El capitalismo no es simplemente un sistema económico, es un salto civilizatorio. Antes de su irrupción, la organización de las sociedades estaba determinada por factores ajenos al mérito: la sangre, la cuna o la bendición clerical. La nobleza y el clero constituían castas que monopolizaban el poder político y económico, sustentadas en la superstición, la herencia y la coerción. El individuo no tenía herramientas para superarse más allá de los límites que le imponía su origen.
Ese orden comenzó a resquebrajarse con las revoluciones burguesas surgidas en el marco del Renacimiento y la Ilustración. La ciencia, la razón y la tecnología abrieron paso a una nueva clase: la burguesía. Estos comerciantes, artesanos y empresarios acumulaban riqueza gracias a su capacidad de generar valor. La irrupción del capitalismo significó, por tanto, el ingreso de la meritocracia en la vida social: sobrevivía y prosperaba aquel que servía mejor a los demás, que ofrecía bienes y servicios más útiles y más ventajosos.
El capitalista, a diferencia del aristócrata o del clérigo, no tiene su posición asegurada. Su poder depende de la aceptación voluntaria de los consumidores. Si deja de producir, de innovar o de satisfacer necesidades, desaparece. El capitalismo es el primer sistema en el que la riqueza se legitima a través de la utilidad social. El beneficio privado sólo existe en la medida en que se crea un beneficio colectivo.
Los gobiernos, en cambio, pueden mantenerse aunque no sirvan al ciudadano, porque se apoyan en la coerción: armas, leyes, tributos y burocracias. El capitalista, incluso el más exitoso, está obligado a someterse a ese poder político que, si se convierte en depredador, termina por secuestrar el dinamismo del mercado.
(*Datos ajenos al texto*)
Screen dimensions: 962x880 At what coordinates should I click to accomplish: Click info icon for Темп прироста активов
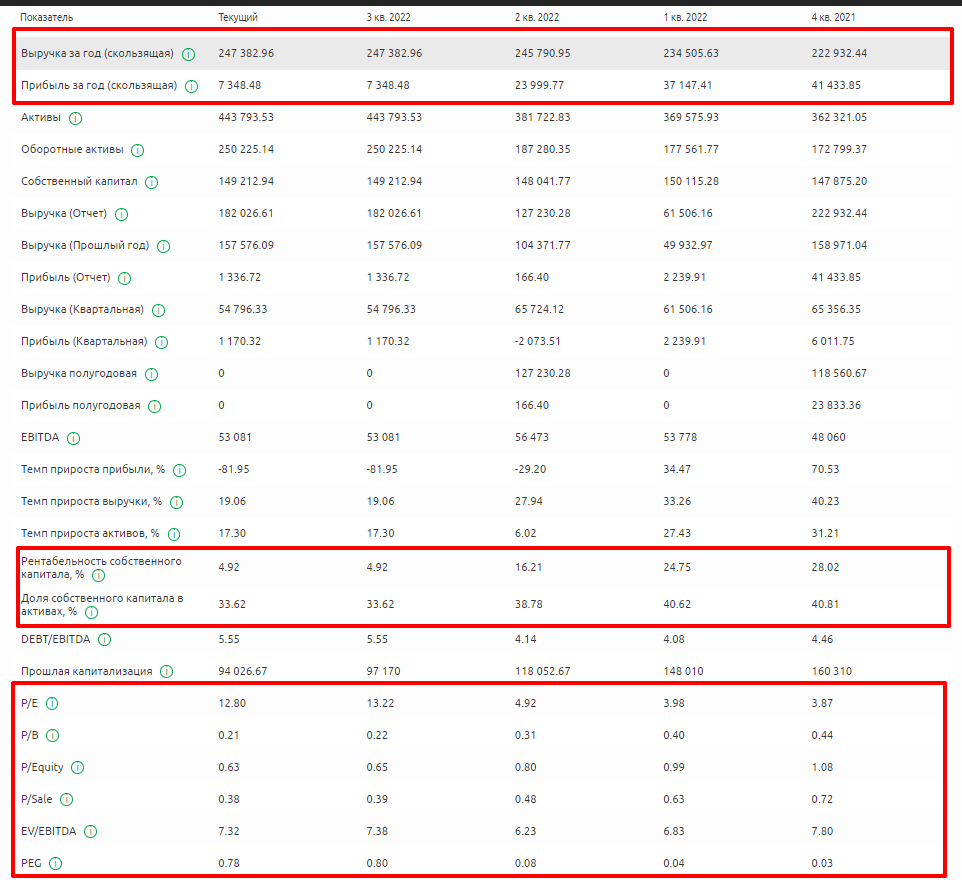coord(173,534)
El socialismo, presentado históricamente como una alternativa, no es más que la reedición del viejo orden. En lugar de liberar al individuo, concentra el poder económico en manos del Estado y crea una casta privilegiada de burócratas. Esos funcionarios, sin mérito productivo, reproducen el mismo parasitismo de nobles, clérigos o militares de antaño: se apropian del capital, del conocimiento y de los medios de producción con el pretexto de “proteger” a la sociedad, pero en realidad viven de ella.
El capitalismo no es un poder en sí mismo, sino una herramienta. Es la aplicación del conocimiento, las habilidades y la creatividad humana para transformar recursos en bienes de creciente calidad y menor precio. Es el arte de multiplicar la riqueza a través del mérito individual al servicio del bienestar colectivo.
El problema es que, en la mayoría de los países, esa herramienta está intervenida. El poder político limita, regula o captura la libre competencia. China es el ejemplo más notable: una economía que ha usado al capitalismo como motor de desarrollo, pero siempre bajo control férreo de una casta política que decide quién puede o no beneficiarse de la libertad económica.
El verdadero reto civilizatorio del presente es devolverle al capitalismo su naturaleza original: un espacio de libertad donde el mérito y la innovación sean recompensados, y donde la prosperidad individual se traduzca en bienestar social. Sin esa libertad, la sociedad retrocede al viejo modelo de castas: unos pocos que mandan sin producir, y las mayorías sometidas a su arbitrariedad.